# SG Bosco von der Hagenmühle SchH III



## BlackGSD (Jan 4, 2005)

Anyone know anything about this dog?









Here is his website.


----------



## angelaw (Dec 14, 2001)

ok, major DROOL!!!

some of my favorite lines in there too!


----------



## G-burg (Nov 10, 2002)

Definitely has some nice dogs in his pedigree... And he's another drop dead gorgeous male..

Are you looking to get a pup from him?


----------



## BlackGSD (Jan 4, 2005)

> Originally Posted By: G-burgAre you looking to get a pup from him?











I just like to look.


----------



## BlackPuppy (Mar 29, 2007)

Beautiful! I was looking at his obedience photos and there's a photo of him launching off of the top of the a-frame that's awesome. (Something I had to have Doerak unlearn so he could do agility.)


----------



## littledmc17 (Apr 9, 2008)

ok first of all he is awesome 
handsome 

wow


----------



## darylehret (Mar 19, 2006)

I remember when this litter was born, he was my favorite pup. Still even, one of my favorite litters since that time.


----------



## Smithie86 (Jan 9, 2001)

Very nice dog. 

We have a Vito son and Olex grandson (dam) (Isco) here. Similar breeding. Seems to a focal breeding that was done in Germany a few times.


----------



## DianaM (Jan 5, 2006)

Absolutely gorgeous. How did he get an SG and not a V?


----------



## Smithie86 (Jan 9, 2001)

I will let the people with more knowledge on structure comment.

But, if a dog is koer'd and shown the 1st time over 3.5 years, the rating is no higher than a SG. The dog can go back and get a higher rating, if applicable.

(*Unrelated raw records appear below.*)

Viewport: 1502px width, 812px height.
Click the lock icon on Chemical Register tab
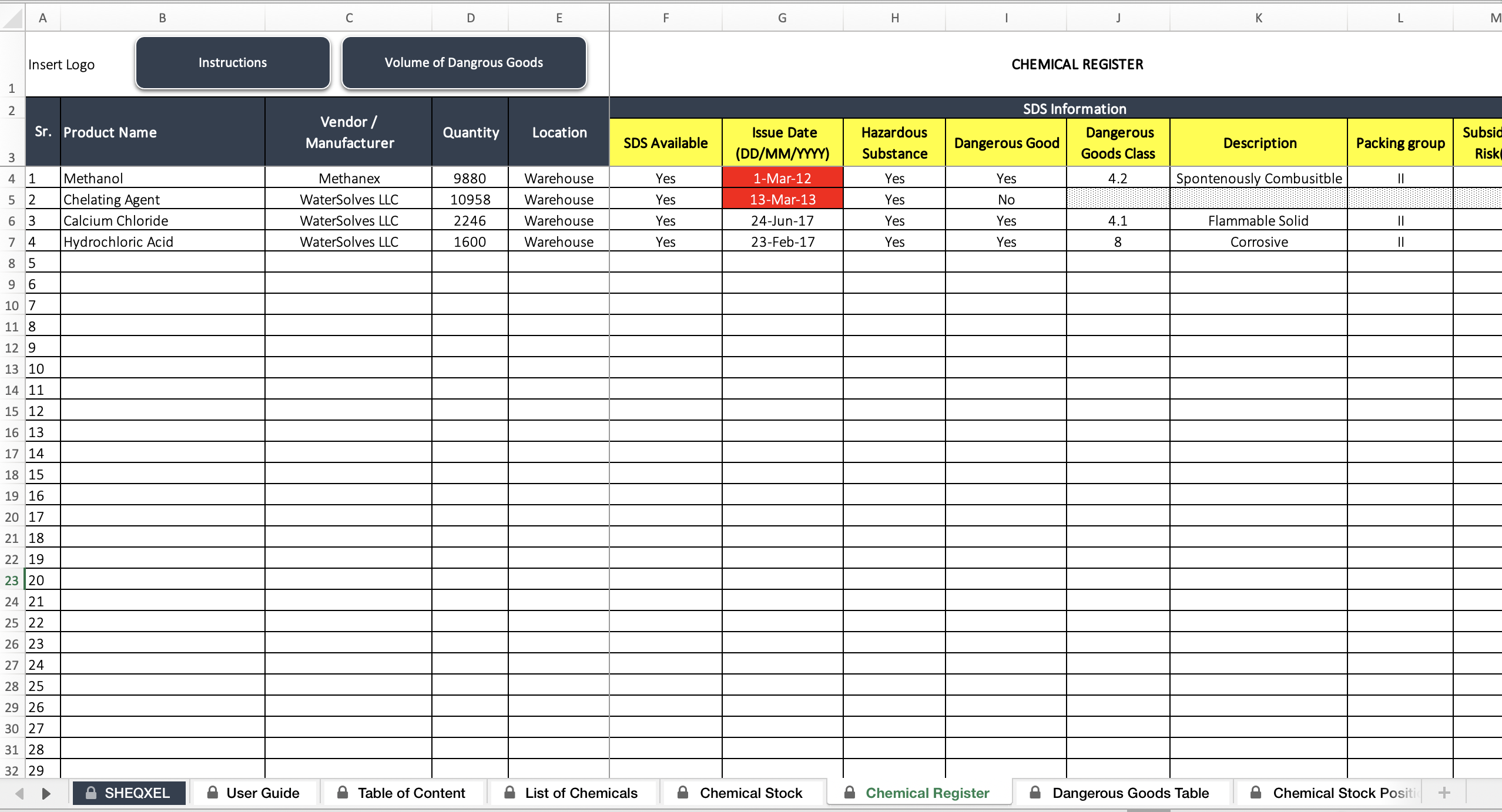[850, 792]
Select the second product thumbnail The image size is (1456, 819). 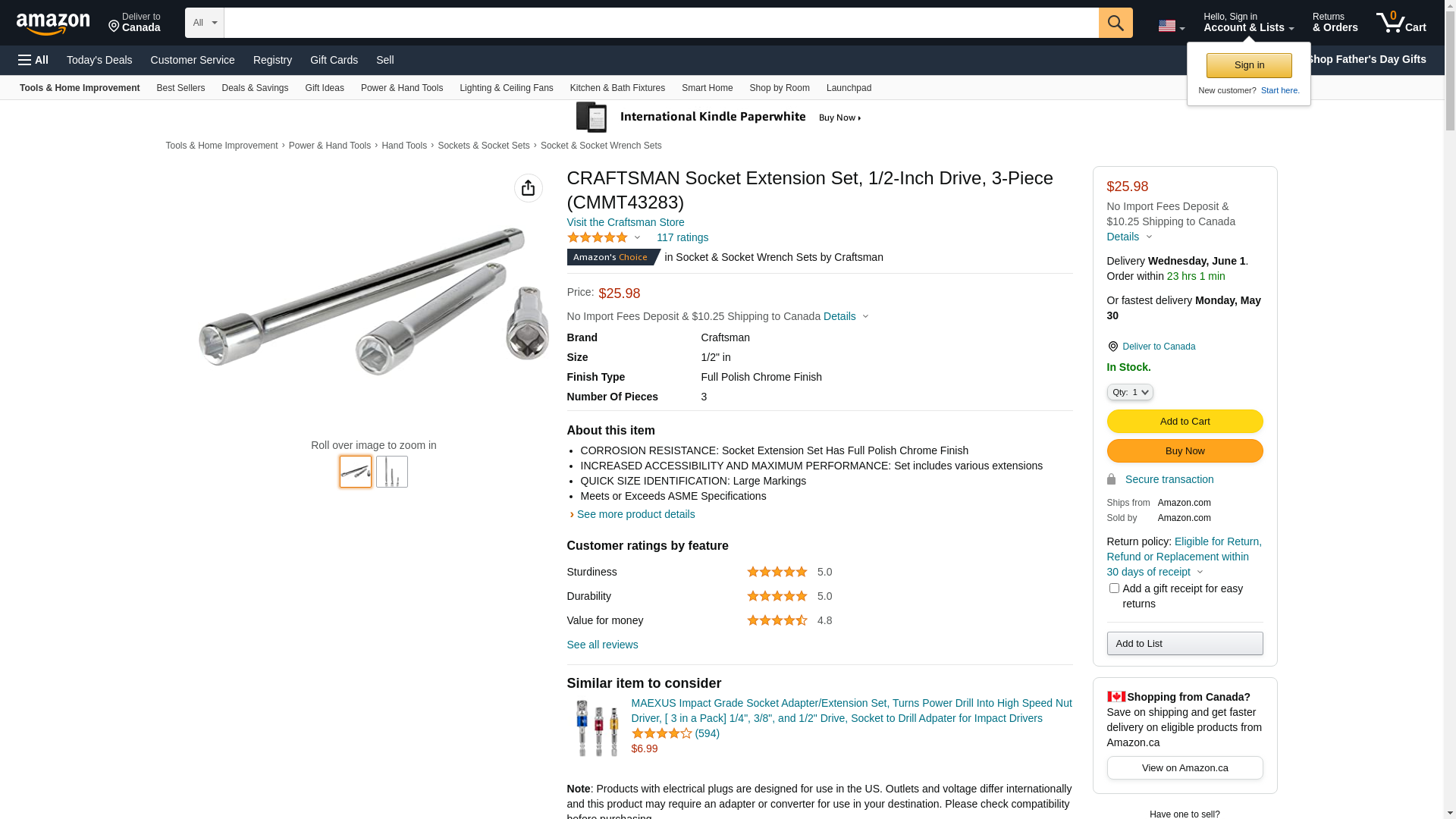[392, 472]
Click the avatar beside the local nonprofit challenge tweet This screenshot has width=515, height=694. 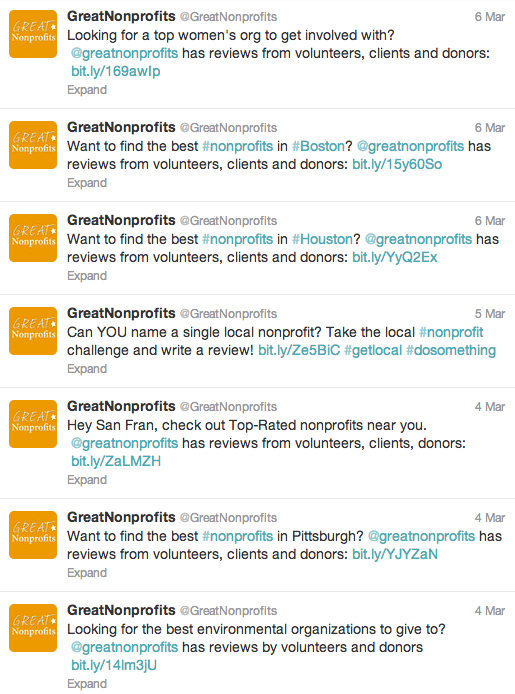(33, 331)
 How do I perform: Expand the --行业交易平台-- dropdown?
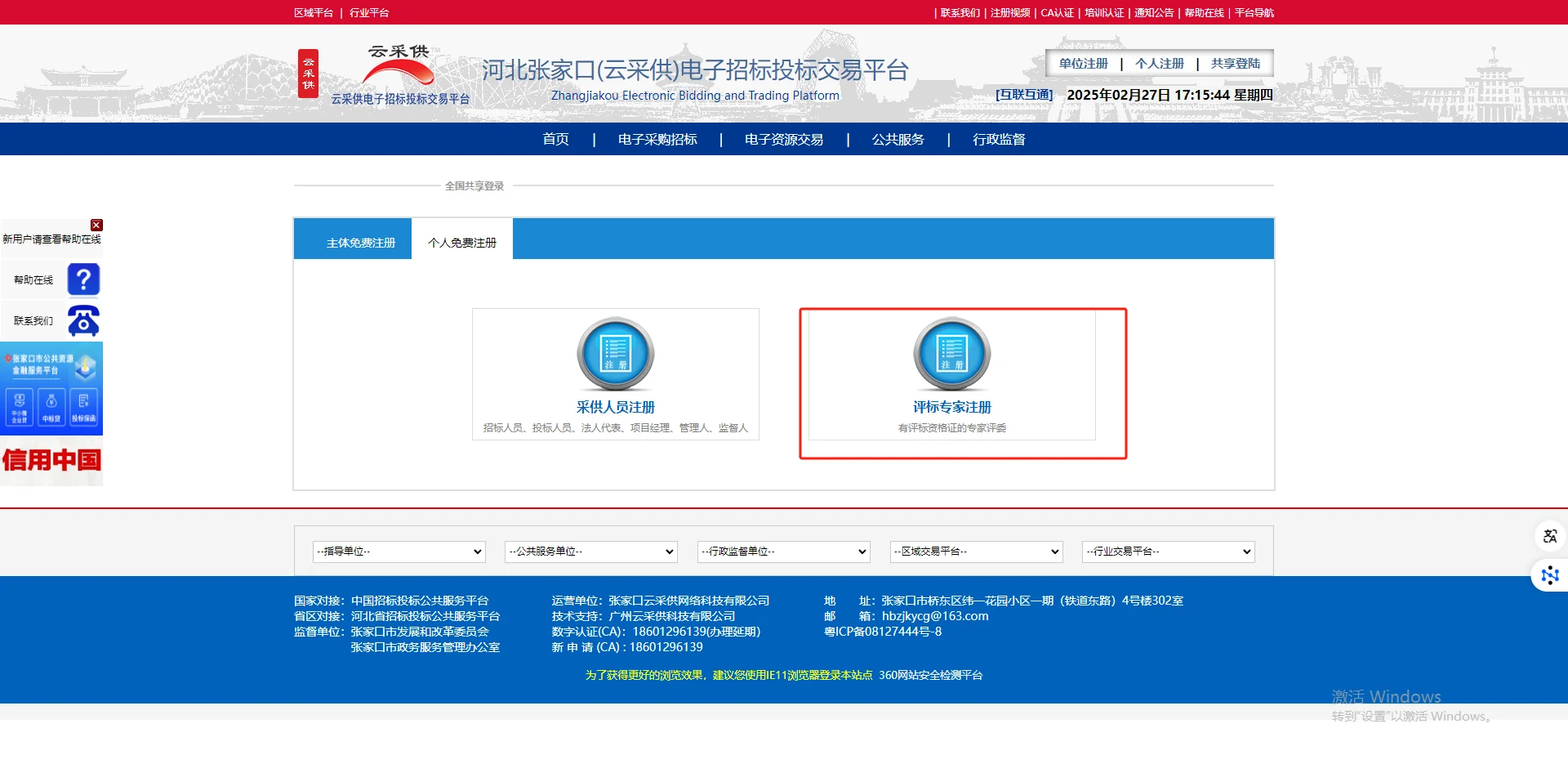tap(1167, 552)
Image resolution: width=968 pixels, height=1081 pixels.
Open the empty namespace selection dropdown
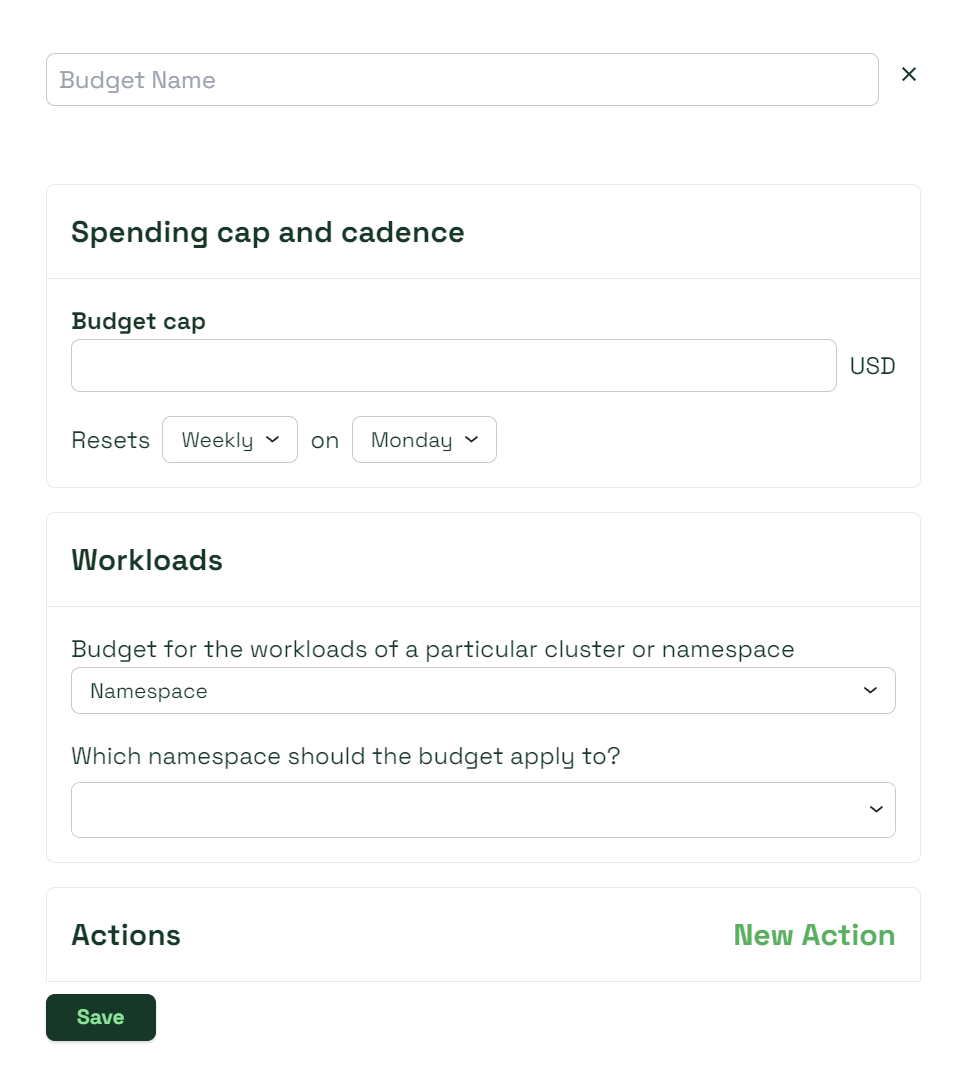pyautogui.click(x=483, y=809)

That is why Emi has a SG right now. Show rating (1st time) and BS was done at 5.5 years of age. Siefert "bopped" me on the head at that show and told me to get her back into the ring in the next year....


----------



## Liesje (Mar 4, 2007)

On the Koerbericht page it says "SG (Junghundklasse)", so SG is the highest rating he could have achieved in that class.


----------



## Smithie86 (Jan 9, 2001)

Did what we did with Enzo: did the show rating in the young class, since it is applicable for the breed survey. 

Went back when we finally had time and a show did not conflict with working/trialing and got the V.


----------



## DianaM (Jan 5, 2006)

Well that makes more sense. I may be quite wrong, but nothing in that dog's photo says anything but V to me. Get that stud muffin back to the ring for a re-eval!


----------



## Liesje (Mar 4, 2007)

> Originally Posted By: DianaMWell that makes more sense. I may be quite wrong, but nothing in that dog's photo says anything but V to me. Get that stud muffin back to the ring for a re-eval!


Me too, I figured it had to be that whenever he was shown the SG was the highest rating possible, and it appears it was. I love seeing working dogs in the ring and getting Vs.


----------



## Smithie86 (Jan 9, 2001)

The problem is that trying to fit showing when you are training and trialing. With us, it was work 1st for Gabor, then training and trialing Enzo and then the girls. 

You will see this dog back in the ring hopefully.


----------



## Hundguy (Apr 30, 2003)

LOL, this is a topic Sue and I talked about already.. Tom over Olex, great combination.. My import Tara is bred to a male with this same combination.... 

Arko vom Hahner Stock
http://www.working-dog.eu/dogs-details/121861/Arko-vom-Hahner-Stock


----------



## Smithie86 (Jan 9, 2001)

So, I get to see what Ako produces...







Isco's 1st litter in the states is due pretty soon as well. Need to do some research to see how many times that Tom over Olex was done.

And Dennis needs to get into the ring with Dorian (VERY nice male, awesome grips). 

Heck, if Gabor can do 3 dogs in a show, handling with no double handling (Enzo, crazy Fannie and their son Dax) and do a breed survey (crazy Fannie), Dennis needs to start ring training!!!!


----------